Curse of dimensionality: Cosmos — All that is, or was, or ever will be

Curse of dimensionality

cosmos 4th December 2018 at 6:18pm

video – discretization scales poorly to high dimensional state spaces.

See Elements of Statistical learning

As can be seen by applying Nearest-neighbour classification, the size of the neighbourhood to consider a certain fraction of the total populations for the choice, grows with dimension (linear size needs to be larger to have same fraction of total volume). The problem then is that we are making the choice based on points which are quite far in terms of linear distance, and thus need not be good predictors any more. This is the curse of dimensionality.

See page 18 in Murphy's book

The main way to combat the curse of dimensionality is to make some assumptions about the nature of the data distribution (either p(y|x) for a supervised problem or p(x) for an unsupervised problem). These assumptions, known as inductive bias, are often embodied in the form of a parametric model, which is a statistical model with a fixed number of parameters.

http://www.dbs.ifi.lmu.de/~zimek/publications/SSDBM2010/SNN-SSDBM2010-preprint.pdf. See page 5 for some interesting comments (c.f. Sloppy systems)
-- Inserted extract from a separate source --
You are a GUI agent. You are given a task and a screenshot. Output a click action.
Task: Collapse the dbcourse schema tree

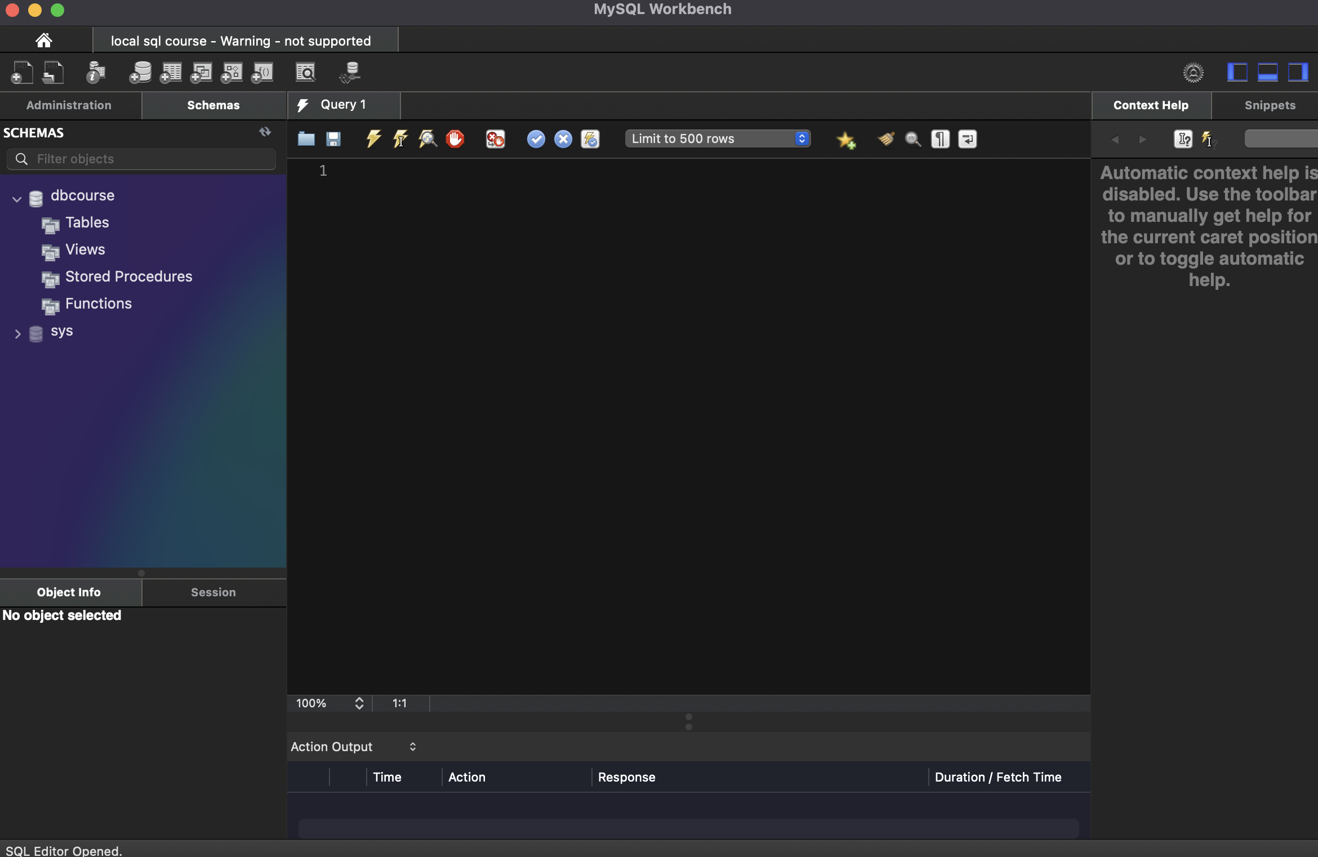(x=17, y=198)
In many cases (for many distance measures) distances between pairs of points (distributed in some way) tend to their mean (i.e. their variance decreases) as we increase dimension. These well-known studies generally assumed that the full data set followed a single data distribution, subject to certain restrictions. In fact, when the data follows a mixture of distributions, the concentration effect is not always observed; in such cases, distances between members of different distributions may not necessarily tend to the global mean as the dimensionality increases.

Curse of dimensionality in k-NN

Bias and the curse of dimensionality

We have argued that the main reason deep neural networks are able to generalize is because their implicit prior over functions is heavily biased. We base this claim on PAC-Bayes theory, which tells us that enough bias implies generalization. The contrapositive of this claim is that bad generalization implies small bias. In other words, models which perform poorly on certain tasks relative to deep learning, should show little bias. Here we describe some examples of this, connecting them to the curse of dimensionality. In future work, we plan to explore the converse statement, that small bias implies bad generalization — one way of approaching this would be via lower bounds matching the PAC-Bayes upper bound.

Complex machine learning tasks require models which are expressive enough to be able to learn the target function. For this reason, before deep learning, the main approach to complex tasks was to use non-parametric models which are infinitely expressible. These include Gaussian processes and other kernel methods. However, unlike deep learning, these models were not successful when applied to tasks where the dimensionality of the input space was very large. We therefore expect that these models show little bias, as they generalize poorly.

Many of these models use kernels which encode some notion of local continuity. For example, the Gaussian kernel ensures that points within a ball of radius $\lambda$ are highly correlated. On the other hand, points separated by a distance greater than $\lambda$ can be very different. Intuitively, we can divide the space into regions of length scale $\lambda$ . If the input domain we re considering has $O(1)$ volume, and has dimensionality $d$ (is a subset of $\mathbb{R}^d$ ), then the volume of each of these regions is of order $\lambda^d$ , and the number of these regions is of order $1/\lambda^d$ . In the case of binary classification, we can estimate the effective number of functions which the kernel "prefers" by constraining the function to take label $0$ or $1$ within each region, but with no further constraint. The number of such functions is $2^{a^d}$ , where we let $a:=1/\lambda$ . Each of these functions is equally likely, and together they take the bulk of the total probability, so that they have probability close to $2^{-a^d}$ , which decreases very quickly with dimension.

Kernels like the Gaussian kernel are biased towards functions which are locally continuous. However, for high dimension $d$ , they are not biased \emph{enough}. In particular, as the the probability of the most likely functions grows doubly exponentially with $d$ , we expect PAC-Bayes-like bounds to grow exponentially with $d$ , quickly becoming vacuous. This argument is essentially a way of understanding the curse of dimensionality from the persective of priors over functions.